What would be wrong with choosing humans to be on the higher end of the intelligence spectrum? Not enhanced with super smarts, but given the opportunity to be the smartest child that could be produced from the parent’s DNA. Why not help nature out by weeding out those embryos that are not the most intelligent? There is the issue of the widening divide between the haves and have-nots. There are also arguments that we should not be tinkering with nature this way—that there is a spiritual reason to how life comes through procreation, as well as a biological advantage to having a diverse gene pool.

Of course this practice smells a lot like eugenics, selectively breeding human populations to increase (or decrease) certain traits. Given our history with eugenics, there is a good reason that the word has a negative connotation. The United States and Germany both experimented with eugenics by sterilizing or killing individuals believed to have “undesirable traits” and encouraging those with desired traits to have more children. History should not be ignored and provides lessons about what can go wrong when we view people as nothing more than their DNA. Reading a person’s DNA does not tell you who that person is. In GATTACA, a job interview consists of testing a person’s DNA to see if they have superior stock, the presumption being that the blueprint is all you need to know. The human being is more than just base pairs, we are the sum of our experiences, our hopes and desires, our relationships and beliefs. I can read the blueprints on how to put together a building, but I need to know a lot more (about design, quality of materials, building methods) to make a building that will stand.

Objectifying people as being no more than their blueprint is the same thinking that has dehumanized people into being laboratory subjects, slave labor, and property. Such thinking can cause real damage to individuals and populations and even gives access to thinking that genocide is acceptable or a solution to a problem. The danger of eugenics is we could be repeating the past as we dehumanize human beings. Those with average or below average intelligence would become an underclass, victim of intellectual bullying, and family shame.

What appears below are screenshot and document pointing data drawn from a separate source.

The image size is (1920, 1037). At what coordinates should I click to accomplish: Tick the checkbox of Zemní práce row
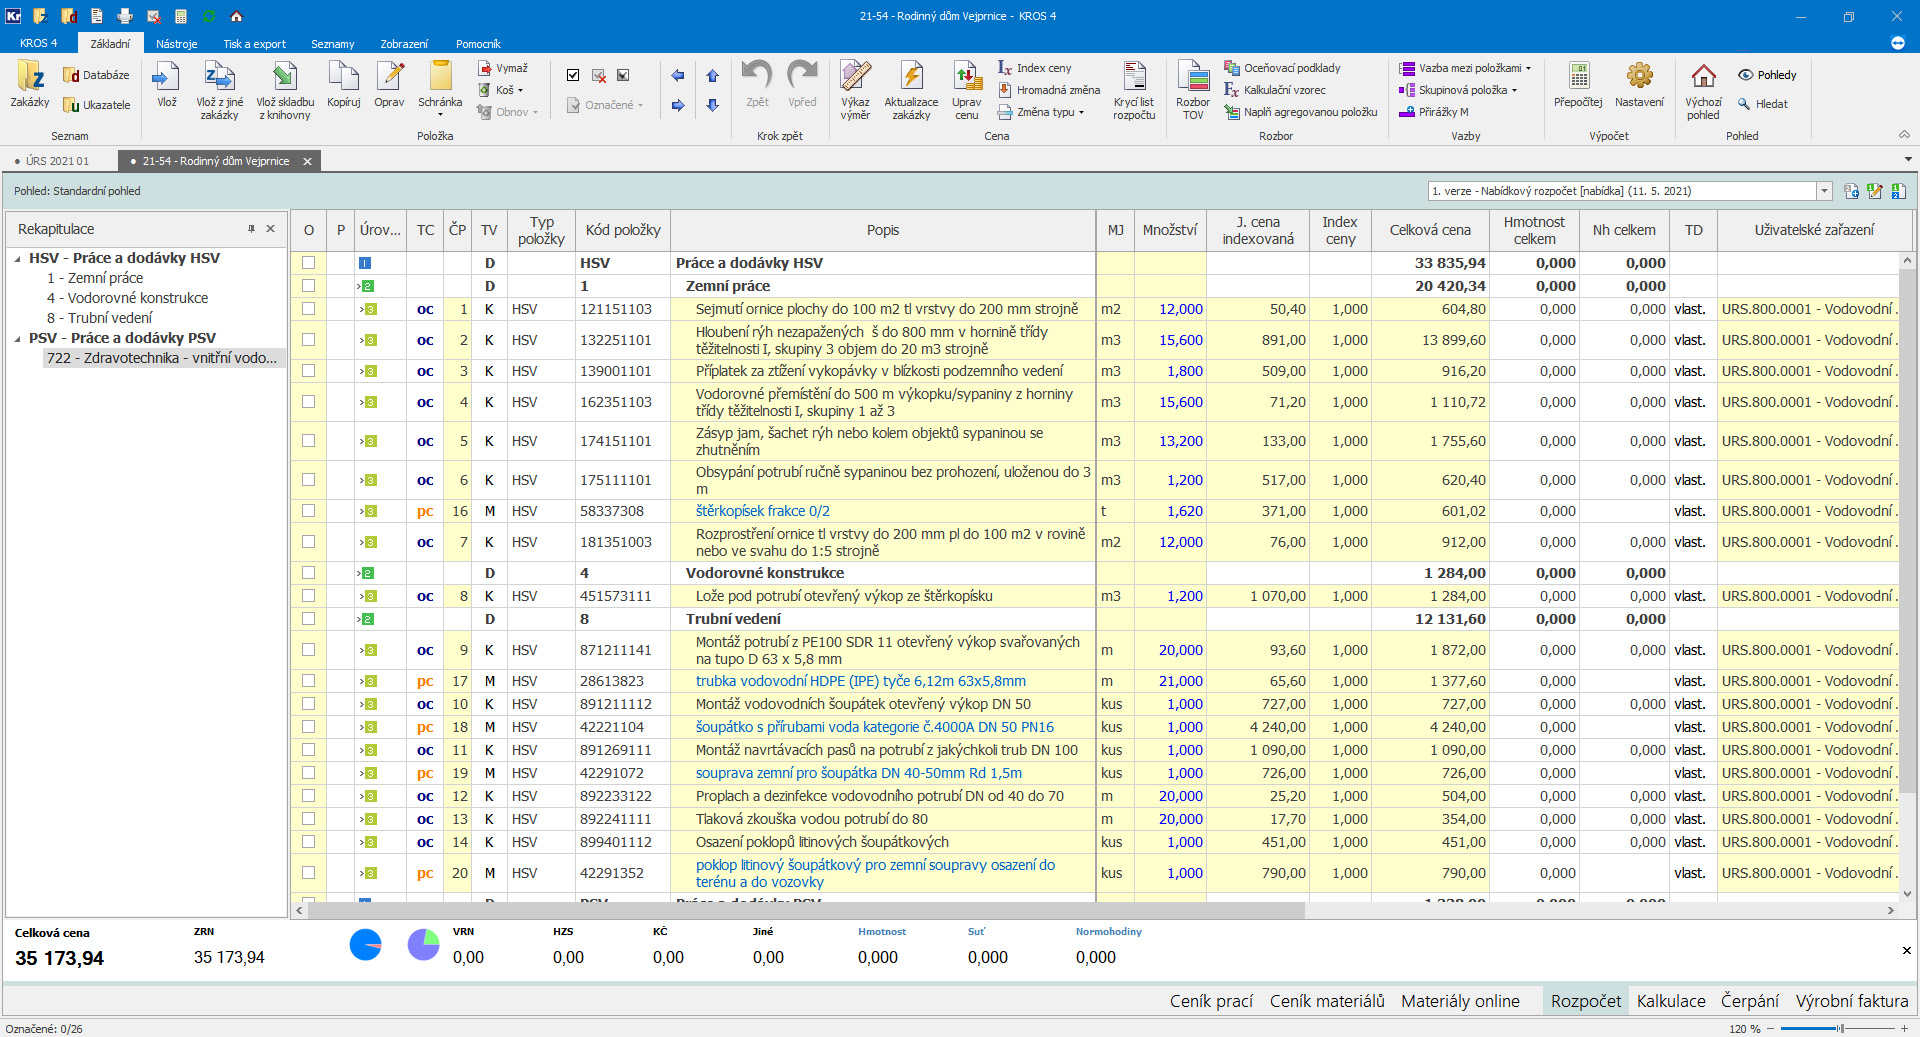[x=308, y=286]
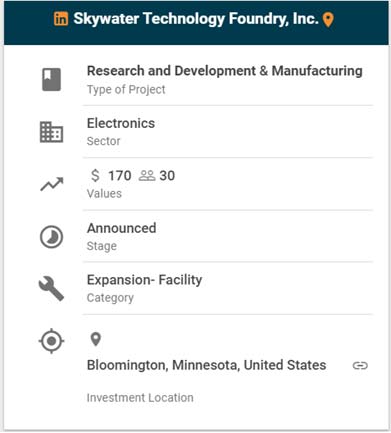Select Research and Development & Manufacturing text
Image resolution: width=391 pixels, height=433 pixels.
coord(225,71)
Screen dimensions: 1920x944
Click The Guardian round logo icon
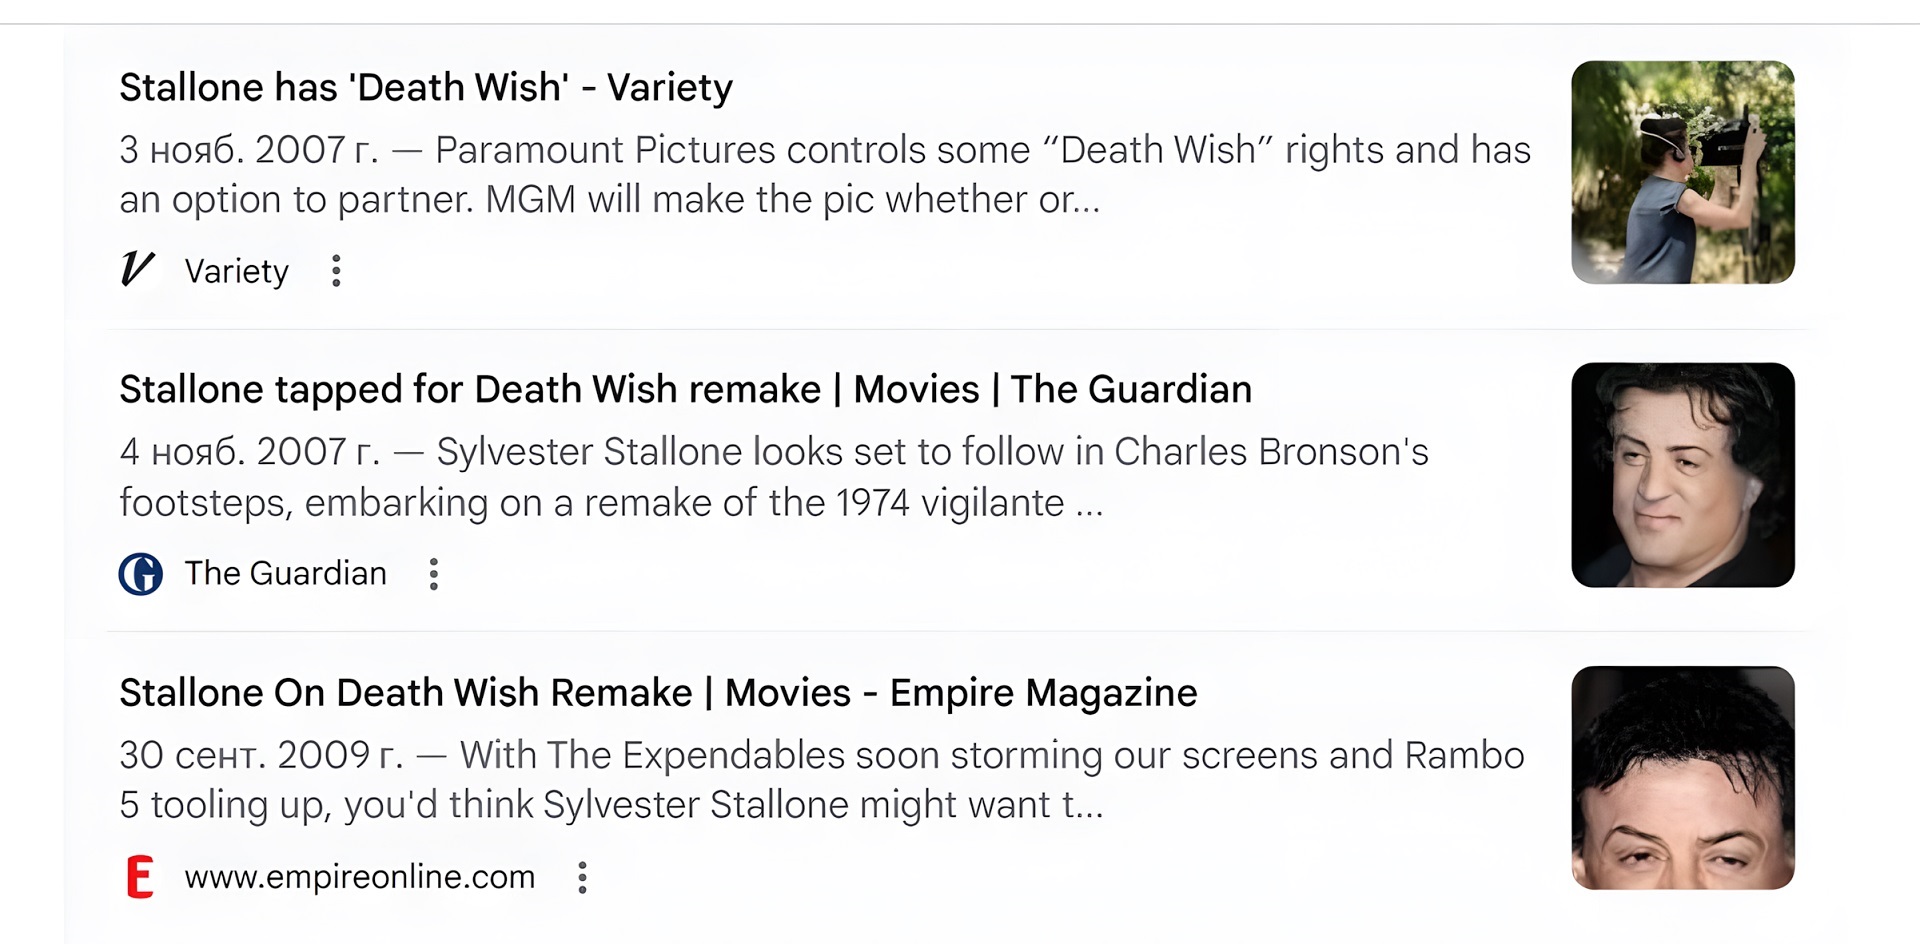(141, 574)
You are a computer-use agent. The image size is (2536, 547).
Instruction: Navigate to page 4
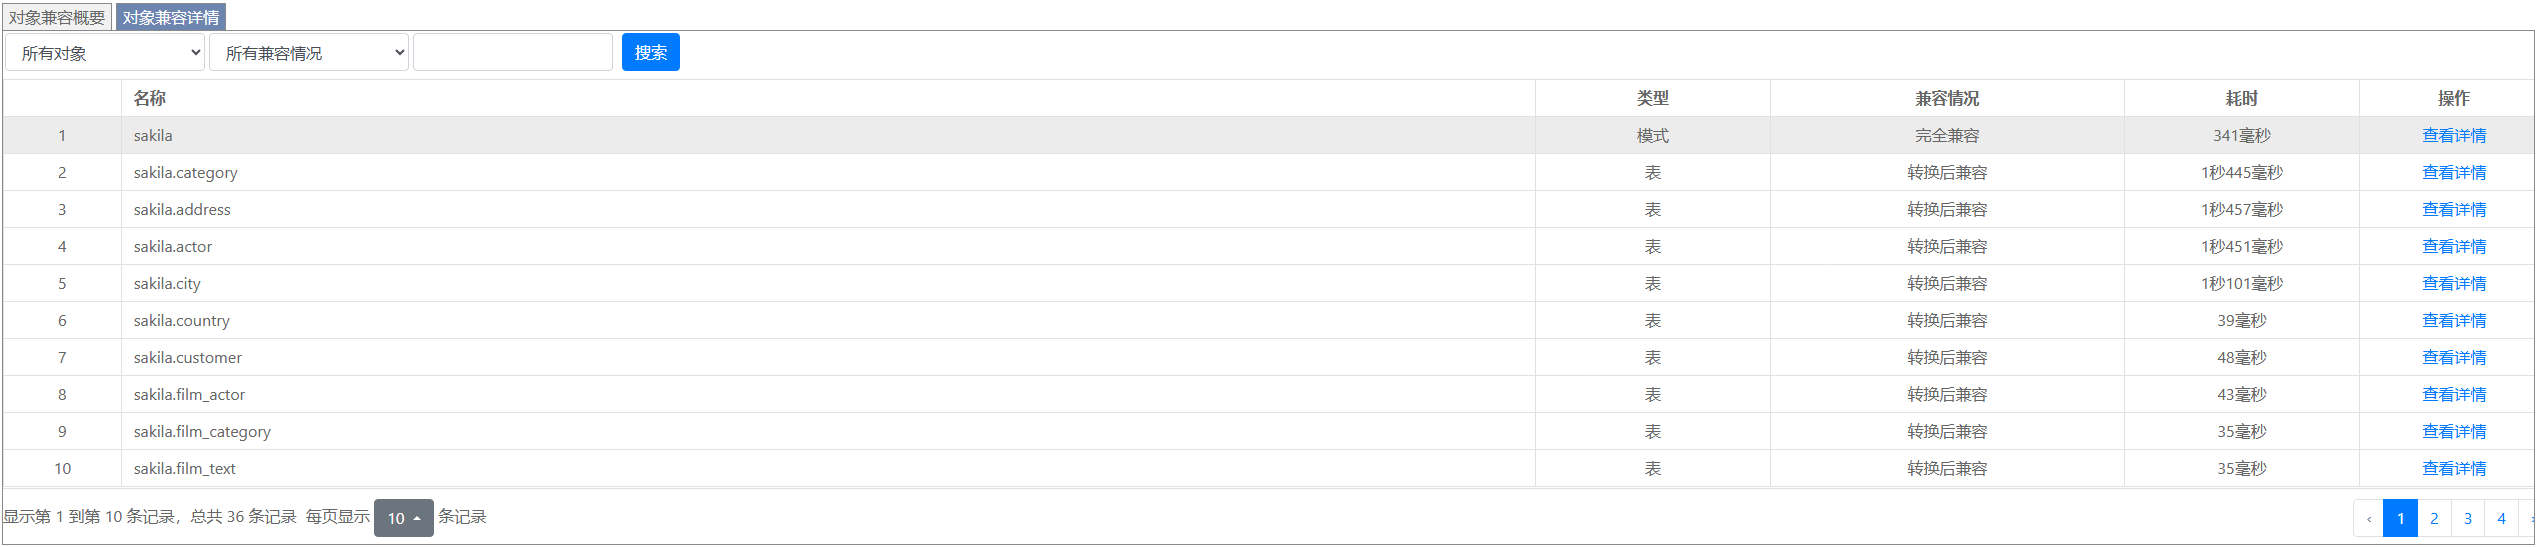point(2501,518)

Assuming the smart gene is discovered and made into a viable commercial product, it wouldn’t be long before this option became an imperative—technology often works that way. The idea of being the very best that we as a species or an individual can be is enticing. After all, this technology is nothing more than speeding up natural selection. The danger, however, is to lose our humanity. It is our foibles, weaknesses, and mistakes that often lead to our greatness. No can truly succeed, create great art, or empathize with others until he or she has experienced great failure and loss. If permitted at all, such technology should be highly regulated on a universal level.

The concern over this announcement isn’t that BGI will be able to do what they aim to—it’s a simplistic view of DNA and intelligence—but more what it says about ourselves. Maybe this will not work with intelligence, but it might for height (also linked to success) or some other characteristic. Before we go down this rabbit hole, we should spend some time thinking about whether we want to go there at all and how we will deal with it when we do.